### Задания
(A) От какого лица, согласно тексту о романах Иличевского, писатель по преимуществу любит вести повествование?
(B) Продолжите текст о романах Иличевского после его последнего предложения.

### Исходный текст
Несмотря на то, что романы Иличевского полны скитаний и кем-то возводятся, чуть ли, не в травелоги, в его книгах, даже тогда, когда они написаны от третьего лица (а он любит по преимуществу первое), ощутимо назойливое и липкое присутствие автора, а вовсе не ландшафта, к которому он апеллирует из романа в роман. Иличевский то и дело пытается убедить читателя в том, что субъектом действия может быть неживое, то самое ничто, о котором речь шла выше. Однако читая его, наблюдаем обратное. Ни о каком взаимодействии с миром и другими людьми не может быть и речи:
«Диалог – это неэкономная форма монолога, симулирующая обратное понимание». («Дом в Мещере»)
В общем, все так и есть. В романах Иличевского нет диалога. Одна прямая речь и сменяющие друг друга монологи.
Это вновь удивительно гармонирует с авторской тягой к ничто, за которое и ценятся реальные объекты.
«Катя любила лес еще и за произрастающую в нем невидимость. Только в невидимости, считала она, можно по-настоящему оказаться одной». («Дом в Мещере»).
Романы Иличевского, подобны бразильским сериалам, они принадлежат к тому роду книг, которые можно читать с любого места: ничего не упустишь и не потеряешь. Более того, если бы страницы из разных его опусов перемешались между собой, ничего страшного бы не случилось. Ведь из книги в книгу одно и тоже никуда не ведущее бессвязное бормотание о главном в его творчестве – ни о чем.

### Исходные данные

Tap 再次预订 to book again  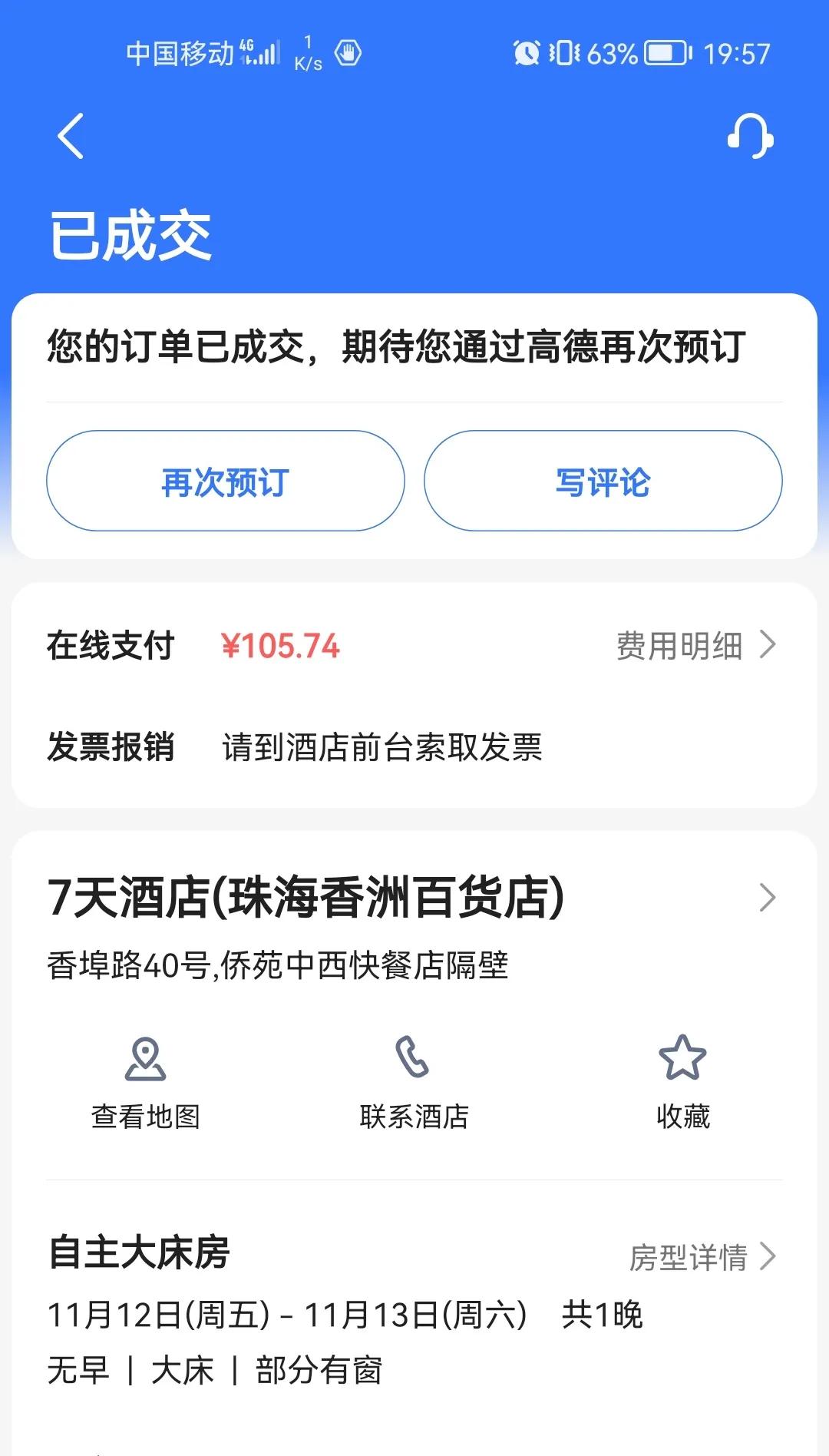(x=226, y=481)
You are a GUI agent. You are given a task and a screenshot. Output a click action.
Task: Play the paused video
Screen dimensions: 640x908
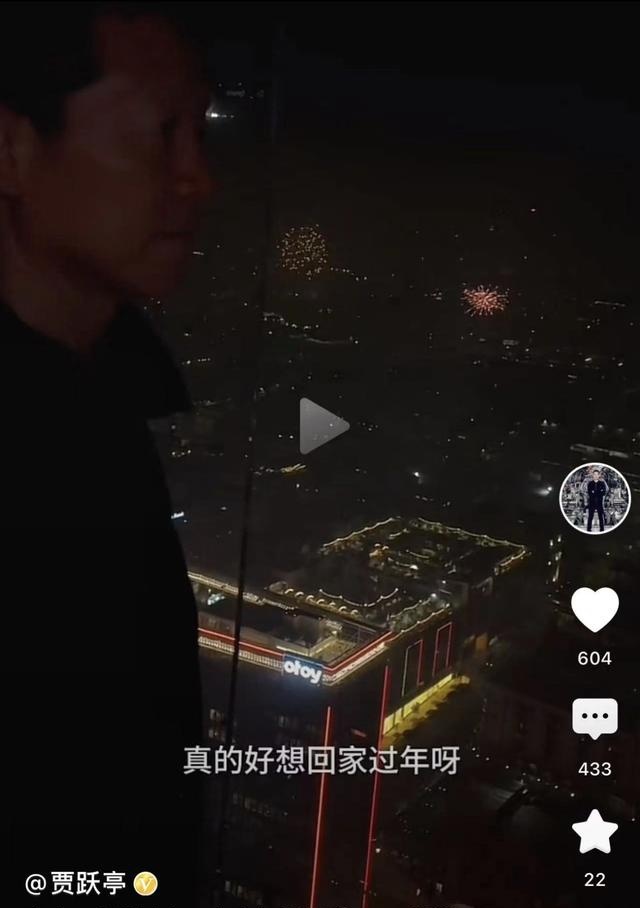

### Ответы по порядку
(A) От первого лица.

(B)
С точки зрения потребителя книжной продукции ситуация идеальная: можно либо ничего не читать и в то же время легко прослыть знатоком творчества, либо прочитать одну книжицу и таким образом составить мнение как об уже вышедших, так и о тех, что он еще напишет.
Впрочем, да, можно и не читать. Потому что романы Иличевского подобны компьютерным спортивным симуляторам: выходят регулярно, а различия небольшие – поменяют состав, графику, список стадионов, прикрутят пару новых возможностей, и, – получайте вашу новую старую игру.
Что же такое роман Иличевского?
Выглядит это примерно так.
Молодой/зрелый известный/ безвестный математик/физик начинает испытывать некие смутные ощущения чего-то. Он либо скитался по миру, либо скитается, либо собирается скитаться. Тут идет развернутый мемуарий о лихих девяностых и трудностях начала нулевых. Семьи, и уж тем более постоянной женщины (с этим связаны кочующие из одного романа Иличевского в другой грезы о ночных девушках, внезапно одаряющих героя своим телом) у него либо еще нет, либо уже нет. Бывает еще папа, но тут ситуация «Лягушонок ищет папу», папа либо тоже скитается, либо его надо разыскивать.
У героя есть друг или знакомый – откровенный чудик, теоретик всего, одержимый таинственным учением, специфическим видом знания или какой-либо таинственной исторической фигурой.
Герой чувствует присутствие мировой загадки, сокрытой в ничто.
Пока он это чувствует, нам рассказывают о связи кружевного или еще какого-либо искусства с геологическими изменениями эпохи мезозоя, или процессом образования звезд в Галактике. Также нас посвящают в тонкости какого-либо дела (игра на варгане или ковроткачество) или чьей-либо судьбы. Мы сталкиваемся с неизвестными страницами истории – например, война чукчей и якутов и ее воздействие на эпоху великих географических открытий.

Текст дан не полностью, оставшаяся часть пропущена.